Exercise aim:
Take the listing below and print exactly the lines starting at the line containing "You are a GUI" and ending at the line containing "Task: Click the zoom out minus icon", both ends included, and no others.

Extracted records:

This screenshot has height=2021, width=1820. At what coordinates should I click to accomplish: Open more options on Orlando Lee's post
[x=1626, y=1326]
--
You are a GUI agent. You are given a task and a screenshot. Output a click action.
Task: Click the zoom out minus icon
==
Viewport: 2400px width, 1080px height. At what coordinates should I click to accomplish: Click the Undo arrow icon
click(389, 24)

Solution to this task:
You are a GUI agent. You are given a task and a screenshot. Output a click action.
Task: Click the zoom out minus icon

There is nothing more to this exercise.